Рядом кто-то что-то говорил. Ах да, это Джессика Уэйкфилд.
— Земля вызывает Тодда Уилкинза, — повторяла она слегка раздраженно. Такой славный и чуть ли не самый красивый парень в Ласковой Долине, но иногда просто терпения с ним не хватает!
— Что ты сказала, Джессика?
Они пошли к школе, и Джессика специально еле передвигала ноги. Ей хотелось подольше побыть с ним наедине.
— Лиз, похоже, опять куда-то спешит, — сказал он.
— Да, — медленно проговорила Джессика. — Она последнее время не в духе.
— Еще бы, — сказал Тодд. — Такие приключения даром не проходят.
— Я как раз об этом и хотела поговорить, — начала Джессика. — Происходит что-то ужасное. Ты слышал, что говорят?
— Но ведь это правда, Джессика! Я бы все отдал, чтобы это было не так.
— Ох, Тодд, — всхлипнула Джессика, подбежала к скамейке и рухнула на нее.
— В чем дело, Джессика? Закрыв лицо руками, Джессика расплакалась. Она громко всхлипывала, плечи ее дрожали.
— Что с тобой, Джес?
Тодд сел рядом, обнял ее и, утешая, прижал к себе.
— Ну-ну, перестань. Все не так уж и плохо.
— Ох, Тодд! Не могу слышать, что вокруг говорят об Элизабет. Я люблю ее больше всех на свете. Я не позволю, чтобы с ней так обращались.
Джессика посмотрела на расстроенное лицо Тодда, в его чудесные карие глаза, и сердце ее затрепетало.
— Тодд, ведь это могло произойти с кем угодно! Это несправедливо! Ведь это могло произойти и со мной!
— Брось, Джессика. Это же не само собой произошло. Она знала, что делает.
Джессика набрала полную грудь воздуха:
— Тодд, я больше не могу. Лиз — моя сестра. Я люблю ее! Тодд, в баре «Келли» была не Элизабет.
— Не Элизабет?
— Нет. Тодд, там была я!
— Что?!
— Да. Я. Зря они все на мою сестру наговаривают. Это несправедливо.
Джессика была совершенно ошарашена тем, что произошло дальше. Тодд Уилкинз некоторое время смотрел ей прямо в глаза, потом, словно сам себе не веря, покачал головой.

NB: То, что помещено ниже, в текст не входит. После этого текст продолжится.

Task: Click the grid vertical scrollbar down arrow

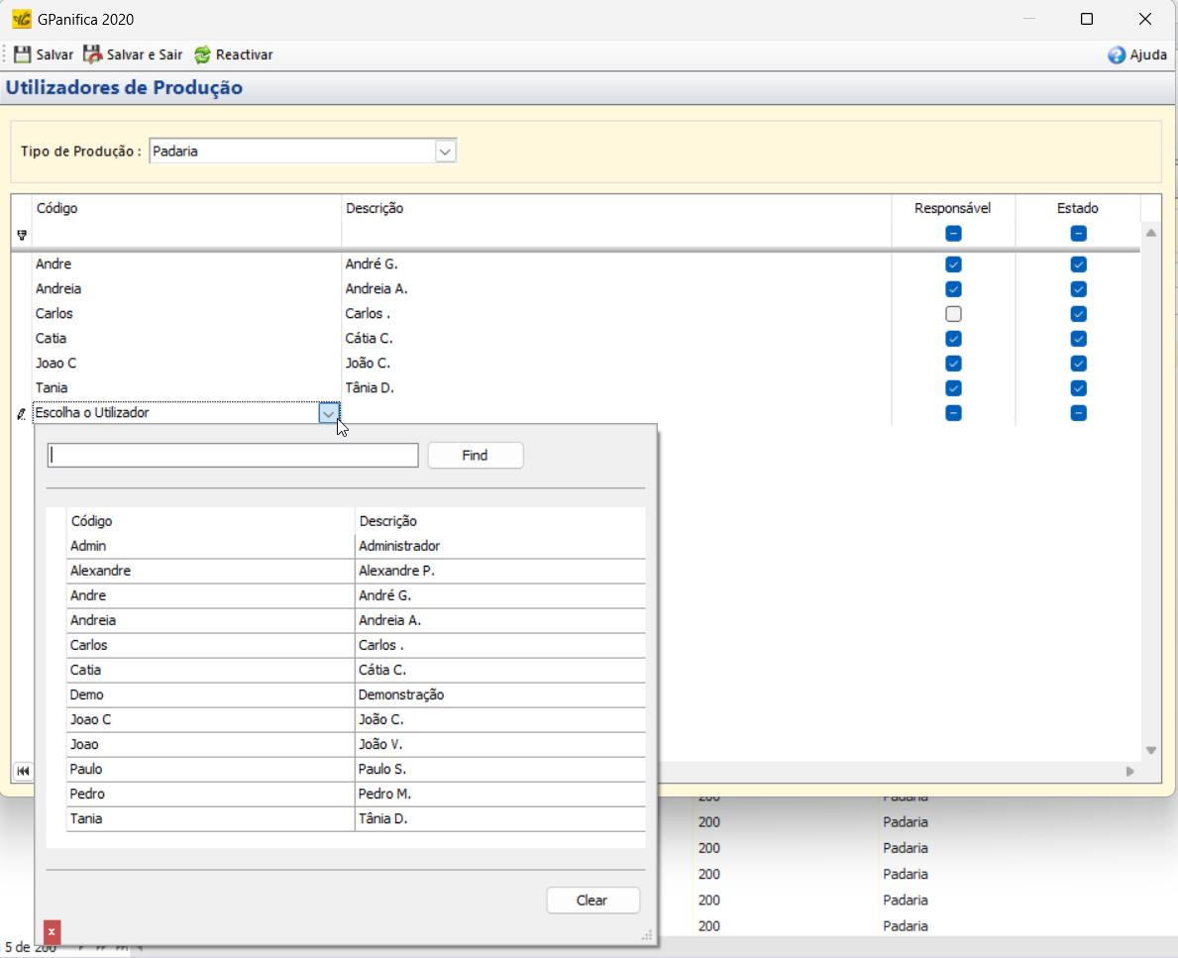Action: pyautogui.click(x=1150, y=750)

— Никогда не слышал ничего подобного. Какое благородство! — выговорил наконец он.
— Что?
— Ты берешь вину сестры на себя? Джессика, а я ведь и не знал, какая ты на самом деле. Ты совершенно особенная.
— Но, Тодд…
Своими сильными руками Тодд прижал ее к себе и держал так целую вечность. Потом он тихонько поцеловал ее. Он даже не слышал, как кричали и свистели ребята, которые были свидетелями этой сцены — среди бела дня, у всех на виду.
Джессика, потрясенная, сидела не шевелясь. Даже в самых буйных фантазиях она не могла себе представить, что честность может быть так вознаграждена.
— Джессика, ты просто прелесть, — сказал Тодд.
— А ты, Тодд, самый отличный парень из всех моих знакомых.
— Вот что, я приглашаю тебя на бал «Фи Эпсилон»!
— Что?
— Если, конечно, хочешь пойти со мной.
— Хочу? Ох, Тодд! — И она снова бросилась ему на шею. — Я только об этом и мечтаю.
Первое, что услышала Элизабет, выйдя из редакции «Оракула», был рассказ о любовной сцене между Тоддом и Джессикой на скамейке прямо посреди школьной лужайки.